Updates from Anglo American, Heinz and Virgin Media

The FTSE 100 slipped almost 32 points yesterday to 6,327.3.The biggest faller was Amec, which saw its shares hit -7.30%. Rolls-Royce was the biggest riser, up +3.30%.

Overnight in Asia, most major markets trod water though the Japanese Nikkei dropped markedly, down -1.18% as the yen upped strength.

Anglo American full numbers is the big news this morning with the mining giant's numbers driven lower from weak global economic conditions. Underlying operating profits for the year are slashed to $6.2bn, a drop of 44% for the company.

On an underlying basis, Anglo earnings hit $2.84 billion, or $2.26 per share. Anglo says the final dividend is upped 15% to 53 cents per share; total dividends for 2012 climb to 85 US cents per share, a 15% rise.

"While European and Japanese economic activity remains weak," Cynthia Carroll chief exec says, "recent policy changes ought to stimulate growth in 2013. Alongside a continuing recovery in the US, we expect robust growth in the major emerging economies - especially China and India."

Next, Heinz. US billionaire Warren Buffett looks set to snap up the food titan in a deal worth around £18bn. Heinz shares have edged higher, now close to the $72.50 price being offered by Buffett - almost +20% up.

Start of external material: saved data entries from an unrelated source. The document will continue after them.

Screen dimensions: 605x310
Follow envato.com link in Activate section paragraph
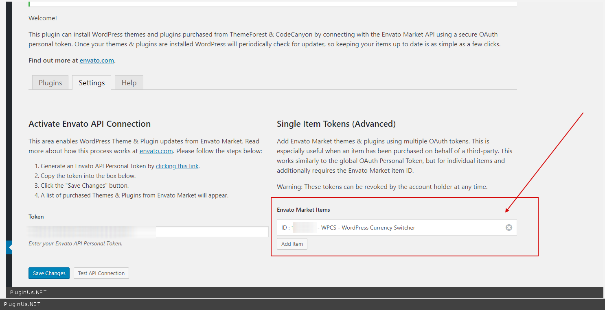(156, 151)
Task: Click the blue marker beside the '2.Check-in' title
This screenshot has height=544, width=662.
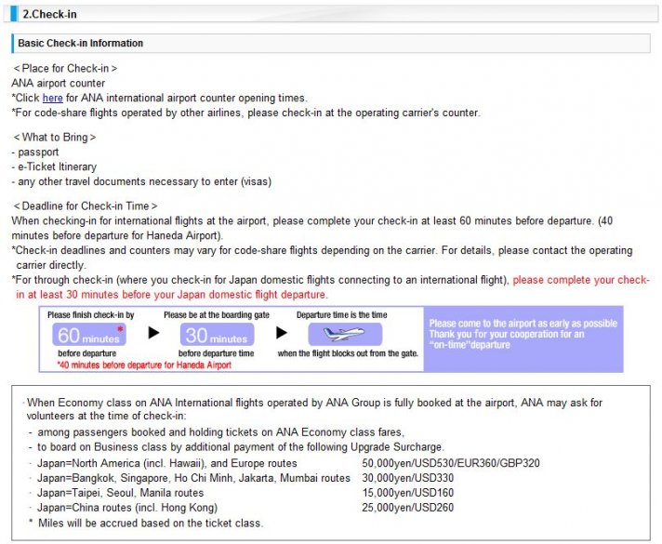Action: click(x=13, y=12)
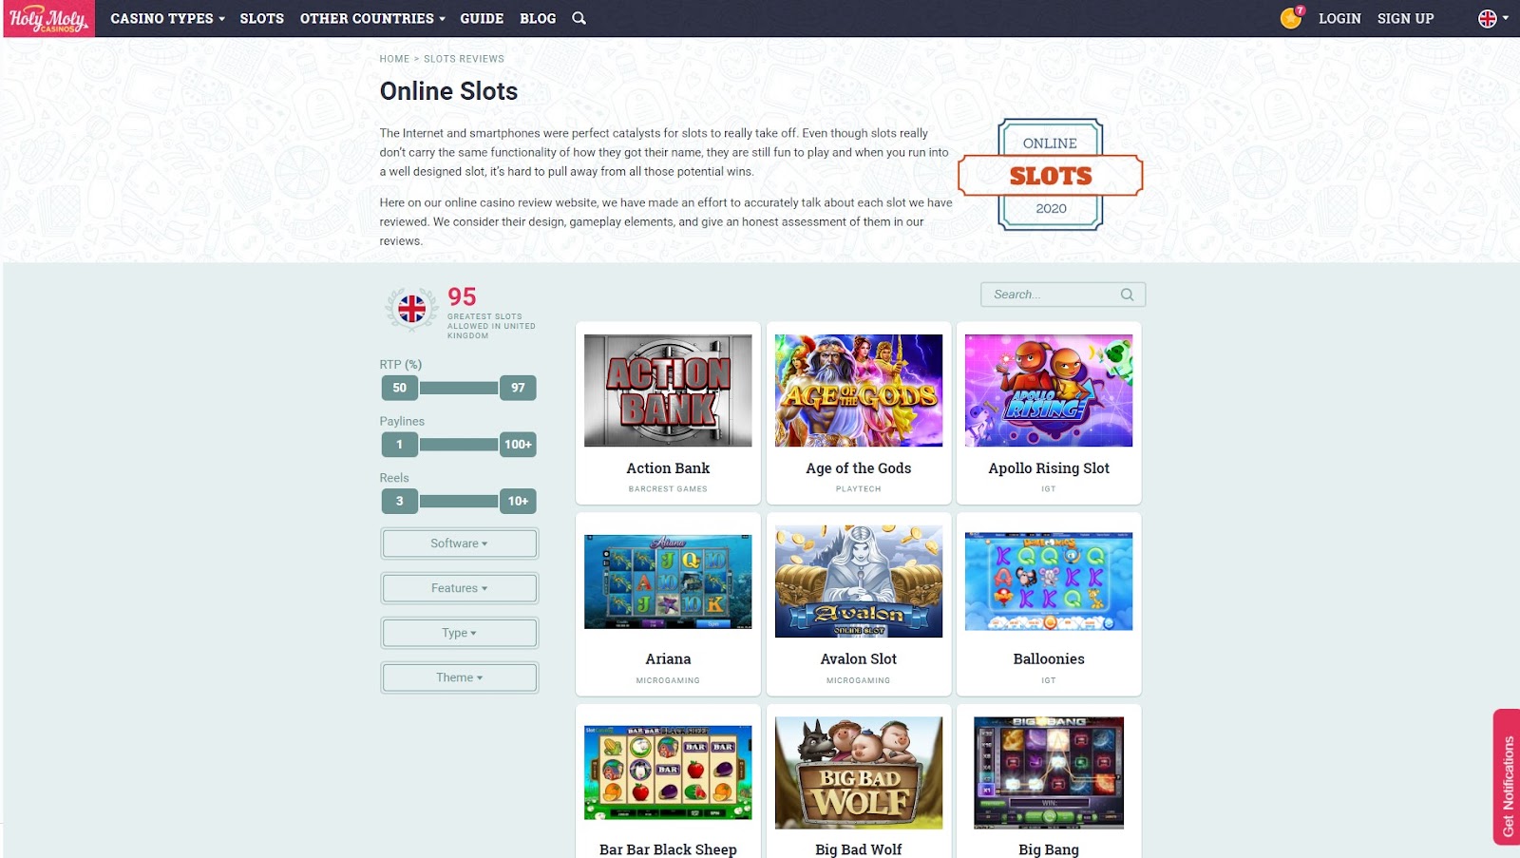Expand the Features filter dropdown
Viewport: 1520px width, 858px height.
click(459, 588)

The sale will part-go through Buffett's 3G private equity firm, which also owns the fast-food chain Burger King. The deal is being split two ways with Buffett's company Berkshire Hathaway taking a 50% stake and 3G the other 50% stake. But it will add to Heinz's debt load considerably.

"The Heinz brand is one of the most respected brands in the global food industry and this historic transaction provides tremendous value to Heinz shareholders," Heinz chairman, president and chief executive William Johnson said in a statement.

Finally, it appears that the chief exec of pay-TV operator Virgin Media, Neil Berkett plus other board members could be sued following the £15bn sale to US cable player Liberty Global.

It's alleged that Virgin directors did not exercise their "fiduciary duties" with the sale. The claim is that the Virgin directors took the Liberty bid without looking for better offers elsewhere.

The Telegraph reports that investor Jeff Grimsley has failed a complaint in a US court, alleging the process was unfair.